I've never seen anyone claim that a language like python (using the normal implementation) is generally within the same speed band as C.

The benchmark game is an extremely rough measure but you can pretty much split languages into two groups: 1x-5x slowdown versus C, and 50x-200x slowdown versus C. Plenty of popular languages are in each group.

otabdeveloper4 about 15 hours ago

> I've never seen anyone claim that a language like python (using the normal implementation) is generally within the same speed band as C.

Live long enough and you will. People claimed it about PyPy back in the day when it was still hype.

Dylan16807 about 15 hours ago

Pypy is not the normal implementation. I was specifically excluding special implementations that only do part of a language and do it much faster. Especially with something like pypy that has extremely good best case scenarios, people can get too excited.

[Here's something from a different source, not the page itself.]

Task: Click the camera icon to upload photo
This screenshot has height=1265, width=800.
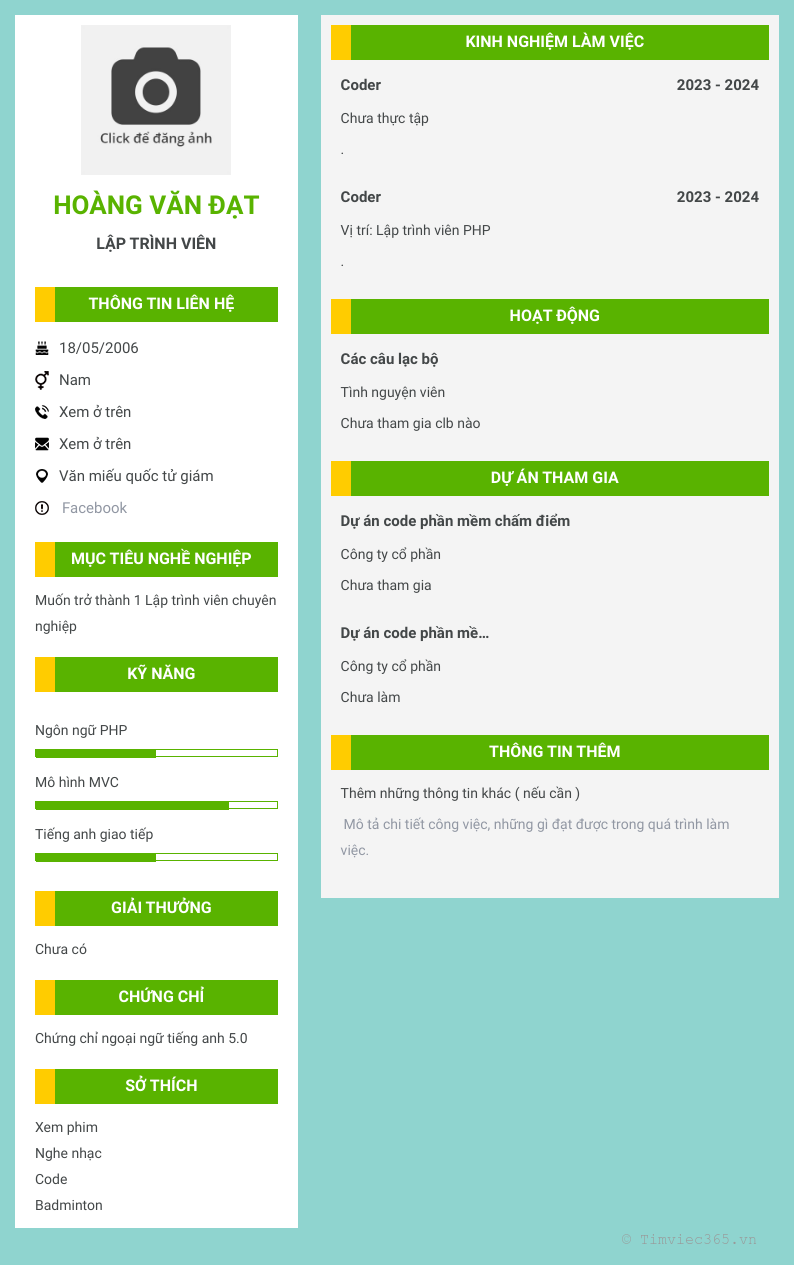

silisili about 18 hours ago

Super cool. What is your goal wrt performance? Is low 1.x-ish on average attainable, in your opinion?

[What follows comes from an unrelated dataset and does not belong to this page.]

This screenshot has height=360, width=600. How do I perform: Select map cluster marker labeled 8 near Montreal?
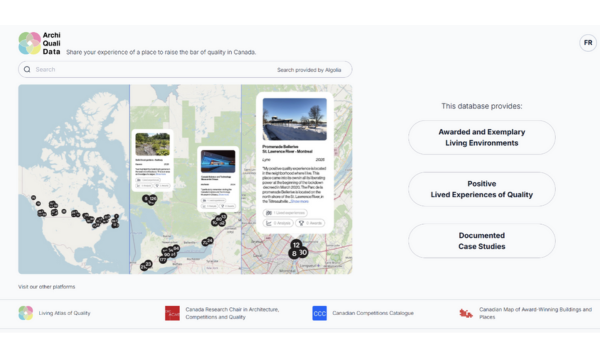[x=294, y=254]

pizlonator about 18 hours ago

I think that worst case 2x, average case 1.5x is attainable.

- Code that uses SIMD or that is mostly dealing with primitive data in large arrays will get to close to 1x

- Code that walks trees and graphs, like interpreted or compilers do, might end up north of 2x unless I am very successful at implementing all of the optimizations I am envisioning.

- Code that is IO bound or interactive is already close to 1x

johncolanduoni about 18 hours ago

While there are certainly other reasons C/C++ get used in new projects, I think 99% not being performance or footprint sensitive is way overstating it. There's tons of embedded use cases where a GC is not going to fly just from a code size perspective, let alone latency. That's mostly where I've often seen C (not C++) for new programs. Also, if Chrome gets 2x slower I'll finally switch back to Firefox. That's tens of millions of lines of performance-sensitive C++ right there.

That actually brings up another question: how would trying to run a JIT like V8 inside Fil-C go? I assume there would have to be some bypass/exit before jumping to generated code - would there need to be other adjustments?

kragen about 17 hours ago

Latency is the killer, I think. A GC can be on the order of 100 instructions.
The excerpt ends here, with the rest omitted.